SOURCE EXTRACT:

She testified anyway.


This is the moral courage our moment demands.


Standing for reproductive rights may cost you relationships with family members who disagree. Speaking up about pay discrimination may cost you career advancement. Running for office as a woman may subject you to harassment and threats. Organizing for voting rights may consume time and energy you can barely spare.


But Martha Ballard’s story asks us: What does silence cost?


When women stay silent about injustice, the injustice continues. When women don’t run for office, the offices remain dominated by those who don’t share their experiences. When women don’t speak up about discrimination, the discrimination becomes normalized.


The Frozen River doesn’t romanticize this choice. Lawhon shows us precisely what Martha’s courage costs her, and it’s substantial. But she also shows us what Martha’s courage wins: justice for a young woman who had no other champion, a historical record that couldn’t be erased, and a legacy that inspires us 235 years later.


From Frozen River to Living Movement

Ariel Lawhon excavated Martha Ballard’s story from a 27-year diary, over 10,000 entries documenting the daily life of a woman history almost forgot. That Martha’s story survived at all is remarkable. That it resonates so powerfully in 2026 is both inspiring and sobering.

We want to believe that each generation progresses beyond the last, that women’s rights steadily expand, and that equality is inevitable. But The Frozen River reminds us that progress is never guaranteed. Rights are won and then constantly, vigilantly, and exhaustingly defended.


Martha Ballard could not vote. We can.


Martha Ballard could not own property. We can.


Martha Ballard could not serve on juries, run for office, or access higher education. We can.


But Martha Ballard had bodily autonomy that many American women lost in 2022. Martha Ballard’s testimony, though questioned, was at least heard, while today, women’s testimonies before legislatures are often dismissed entirely. Martha Ballard lived in a community where women’s networks of care were respected as essential, while today’s policy frequently treats care work as economically invisible.

DATA LISTING:
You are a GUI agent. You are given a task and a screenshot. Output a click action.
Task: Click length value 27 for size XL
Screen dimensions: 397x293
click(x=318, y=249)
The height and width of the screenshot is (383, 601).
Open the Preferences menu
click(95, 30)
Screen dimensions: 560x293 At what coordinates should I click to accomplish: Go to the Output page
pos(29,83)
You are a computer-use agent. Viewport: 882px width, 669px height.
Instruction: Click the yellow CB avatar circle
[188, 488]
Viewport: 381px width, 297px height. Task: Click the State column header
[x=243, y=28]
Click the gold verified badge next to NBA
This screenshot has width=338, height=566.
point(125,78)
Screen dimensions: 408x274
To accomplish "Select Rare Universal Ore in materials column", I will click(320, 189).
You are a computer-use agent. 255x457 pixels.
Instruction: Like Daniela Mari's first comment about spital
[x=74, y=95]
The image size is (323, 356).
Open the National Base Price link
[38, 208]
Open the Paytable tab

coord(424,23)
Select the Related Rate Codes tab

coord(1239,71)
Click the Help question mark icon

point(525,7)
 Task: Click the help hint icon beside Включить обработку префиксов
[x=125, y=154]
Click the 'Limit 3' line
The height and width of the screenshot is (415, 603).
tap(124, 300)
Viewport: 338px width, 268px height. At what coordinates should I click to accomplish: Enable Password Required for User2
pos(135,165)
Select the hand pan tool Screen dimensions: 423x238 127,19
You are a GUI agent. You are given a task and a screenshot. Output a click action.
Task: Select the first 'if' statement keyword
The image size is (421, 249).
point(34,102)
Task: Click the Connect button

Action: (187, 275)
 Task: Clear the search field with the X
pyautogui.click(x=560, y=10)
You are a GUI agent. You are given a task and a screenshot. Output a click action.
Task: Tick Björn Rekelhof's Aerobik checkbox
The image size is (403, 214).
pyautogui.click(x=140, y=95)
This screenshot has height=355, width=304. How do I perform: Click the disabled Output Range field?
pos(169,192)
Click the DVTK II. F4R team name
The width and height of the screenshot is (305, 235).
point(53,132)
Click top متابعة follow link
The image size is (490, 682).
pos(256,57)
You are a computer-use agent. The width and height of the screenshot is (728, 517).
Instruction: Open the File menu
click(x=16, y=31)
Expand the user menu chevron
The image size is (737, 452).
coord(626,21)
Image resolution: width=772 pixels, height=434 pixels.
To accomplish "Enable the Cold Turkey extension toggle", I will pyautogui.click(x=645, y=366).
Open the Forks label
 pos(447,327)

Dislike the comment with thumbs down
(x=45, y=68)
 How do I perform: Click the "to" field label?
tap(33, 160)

EXERCISE AIM:
Echo the stretch from "But Martha Ballard’s" through "235 years later." in the essay on The Frozen River, word for word.

TASK ANSWER:
But Martha Ballard’s story asks us: What does silence cost?


When women stay silent about injustice, the injustice continues. When women don’t run for office, the offices remain dominated by those who don’t share their experiences. When women don’t speak up about discrimination, the discrimination becomes normalized.


The Frozen River doesn’t romanticize this choice. Lawhon shows us precisely what Martha’s courage costs her, and it’s substantial. But she also shows us what Martha’s courage wins: justice for a young woman who had no other champion, a historical record that couldn’t be erased, and a legacy that inspires us 235 years later.